Data protection and data privacy are very closely interconnected, so much that users often think both are same or synonyms to each other. But the differences between data privacy and data protection are fundamental. Privacy concerns arise wherever personally identifiable information is collected, stored, or used.
Data privacy is about authorized access – who has it and who defines it whereas data protection is about securing data against unauthorized access. Another way to look at it is this: data protection is essentially a technical issue, whereas data privacy is a legal one.
The EU’s GDPR requires businesses to protect the “personal data and privacy of EU citizens for transactions that occur within the EU.” However, the GDPR’s data protection law has a much different view of personal identification information than the US. GDPR compliance requires that companies use the same level of data protection for cookies as they do for stored personally identifiable information, such as social security numbers.
You can’t ensure data privacy unless the personal data is protected by technology. If someone can steal personal data, its privacy is not guaranteed, which puts you at risk for identity theft and other personal security breaches. But the opposite relationship isn’t always true: personal data can be protected while still not being reliably private.
Like at the time of swiping credit card for a service provider, you’re doing two things. First of all, you are trusting the service provider and payment system with your personal data protection — to make sure, among other things, shady cybercriminals and other third parties can’t access your credit information without your consent. But you are also trusting them to honor your data privacy by not misusing the information even though you provided it to them.
The point is technology alone cannot ensure the privacy of personal data. Most privacy protection protocols are still vulnerable to authorized individuals who might access the data. The burden on these authorized individuals is, above all, about privacy law, not technology.
The only mode of protection that personal data in transit can rely on is encryption, so that an unauthorized third party may see the data but not able to read or collect it. And many protection officers in the file transfer security community would tell you that it is a privacy security risk. It poses the privacy risk of a security breach that could put you in your personally identifiable data in danger of identity theft.

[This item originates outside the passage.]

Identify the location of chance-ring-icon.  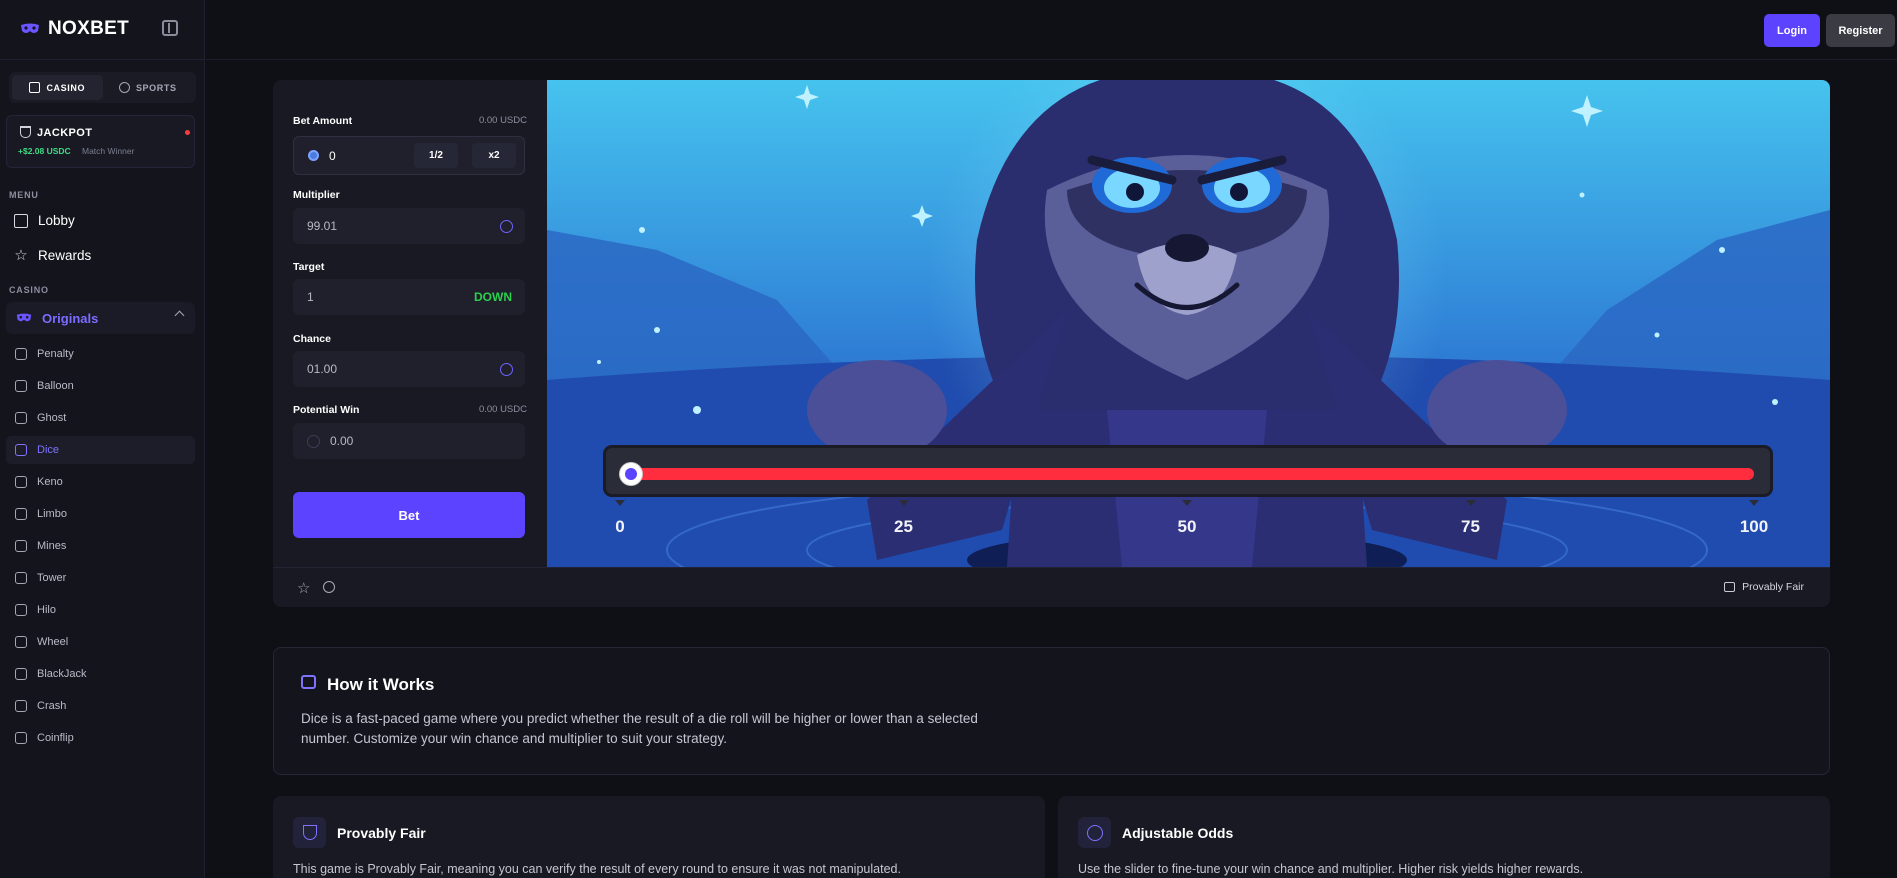
(506, 370).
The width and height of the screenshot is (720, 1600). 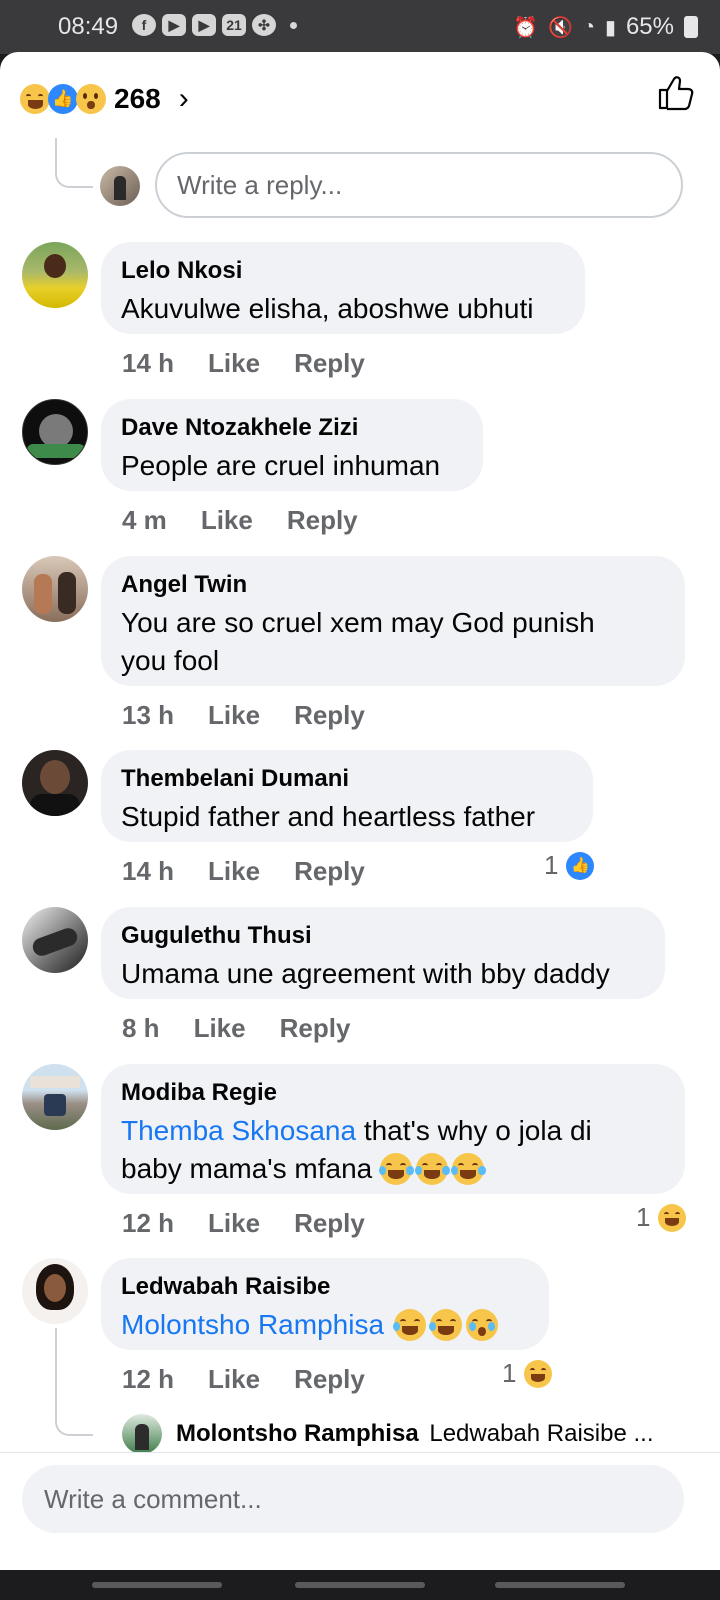 I want to click on commenter-name: Ledwabah Raisibe, so click(x=325, y=1287).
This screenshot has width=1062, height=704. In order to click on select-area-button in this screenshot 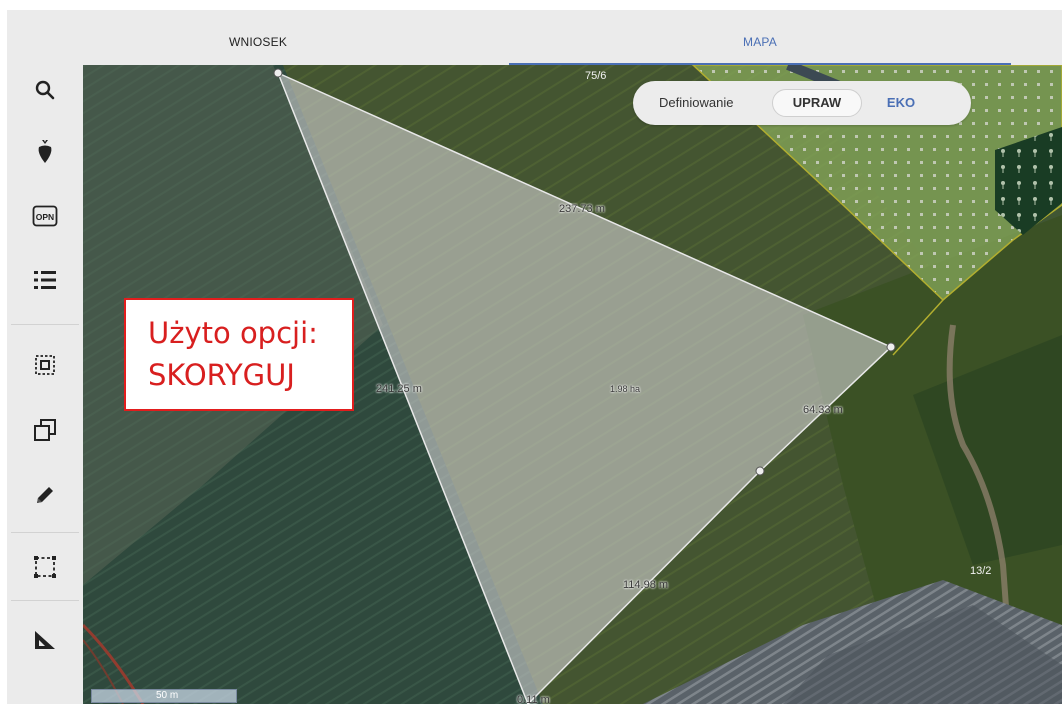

With end-to-end encryption, however, the only “authorized users” (send and the recipient) with known IP addresses can get through the privacy shield and gain access to the data. That’s about as far as technology’s services can provide you when it comes to data privacy vs. data protection.
When we talk about end-to-end encryption, Signal Protocol, world’s most advanced encryption technology, comes into our mind. It is a non-federated cryptographic protocol that can be used to provide end-to-end encryption for voice calls, video calls, and instant messaging conversations.
The protocol was developed by Open Whisper Systems in 2013 and was first introduced in the open-source TextSecure
The protocol offers authentication, confidentiality, integrity, participant consistency, post-compromise security (aka future secrecy), destination validation, forward secrecy, message repudiation, participation repudiation, causality preservation, message unlinkability, and asynchronicity. It does not provide anonymity preservation and requires servers for the relaying of messages and storing of public key material.
Signal Private Messenger is open source, runs on Signal Protocol, offers users to exchange messages and make voice and video privately. Signal has support for read receipts and typing indicators, both of which can be disabled.